No desire to go to sleep...


Sometimes it is late at night and I don't feel like going to bed, because I am perfectly happy where I am and in a very good mood and I have no wish to change my situation by doing anything as dull as going to sleep. I want to postpone bedtime as long as possible and find any excuse to stay up and when I start to run out of excuses, I can always write a post, even if I don't have a subject in mind to write about.

But really, has that ever stopped me? You know that I can write about the most trivial things and find interest in the smallest details of life and that anything at all seems important to me. Right now I can tell you, for example, that my cup of decaf does not taste very good at all and that I will finish it, but that I would rather have a real cup of coffee. My God. I have been drinking such good dark French roast that this decaf tastes like dishwater. I hardly ever drink it anymore and I'm reminded of why now. It's also a different brand from the dark roast, so that maybe a part of the problem.

It makes me wonder why people put up with inferior quality products and why manufacturers think they can get away with it. I suppose it all has to do with money, although my very good dark French roast is cheaper than the lousy decaf by 70 cents a pack. Go figure!

My trusty dog has settled down for the night, but no doubt he is wondering why I'm not in bed. He was a bit unsettled earlier and didn't know where to go to sleep. On his pillow in the bedroom or on his blanket under the coffee table. He has opted for the corner by the sofa. Not the most comfortable of places, but how can I get that clear to him? The cats are sleeping on the bed. I think I will sleep on the sofa tonight and have the television turned on for company.
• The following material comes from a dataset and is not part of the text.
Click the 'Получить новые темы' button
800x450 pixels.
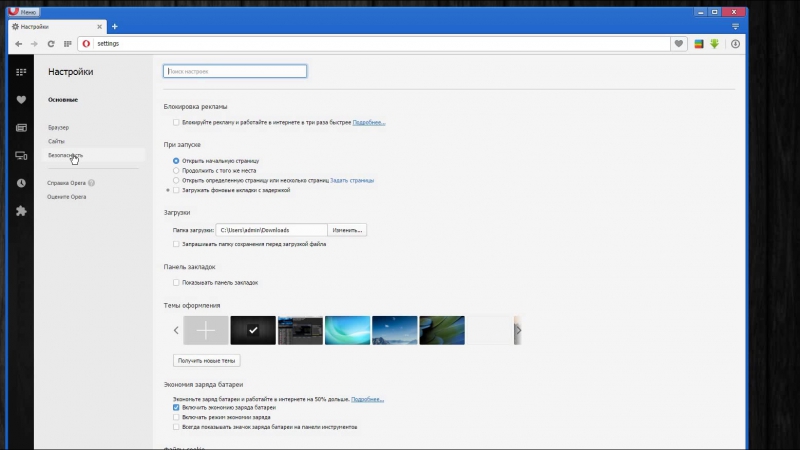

Someone suggested to me to cut the juice I drink in half by adding mineral water to it, because juice is so concentrated and high in natural sugar. I think that is a good idea and I think I will add sparkling mineral water and get some tomorrow and a new 2 liter container of juice. I do go through that stuff like it is water and I'm sure it is very fattening on top of it. There are many calories in it, besides the many vitamins that I know are good for me.

So far, I've only had one beer of the six pack I had bought last week, so you see how I am not at all interested in getting a buzz. I have no idea when I'll have the second bottle and may just save them for when I have company. Suddenly it doesn't seem so important to have a beer on my own. It's more for when I sit at an outdoor café with my friend Von, which I didn't get to do this afternoon, due to the diabetes fiasco. Well, it wasn't really a fiasco, I guess, it had a happy ending for me.

My sleeping pill is starting to work, so I have to bring this to an end before I fall asleep on top of the keyboard.

I hope you all have a happy night and sleep tight. I'll be seeing you in the morning.

Ciao,
Nora.

3 comments:

Friend of the Bear said...

Hi Nora. I was so happy to see a second post! Really cheered me up.

I have terrible trouble getting myself to bed. I hardly ever want to go. I agree it is so boring to have to go to sleep - it's 2.40 in the morning here now!

Did the doc say anything about your eyes? I was on a psych med once that caused terrible pain in my eyes. The med is known to cause glaucoma but it turned out the pressure readings for my eyes were normal. The pain only stopped when I reduced the dose and then they were fine. Maybe you should get checked out at the optician?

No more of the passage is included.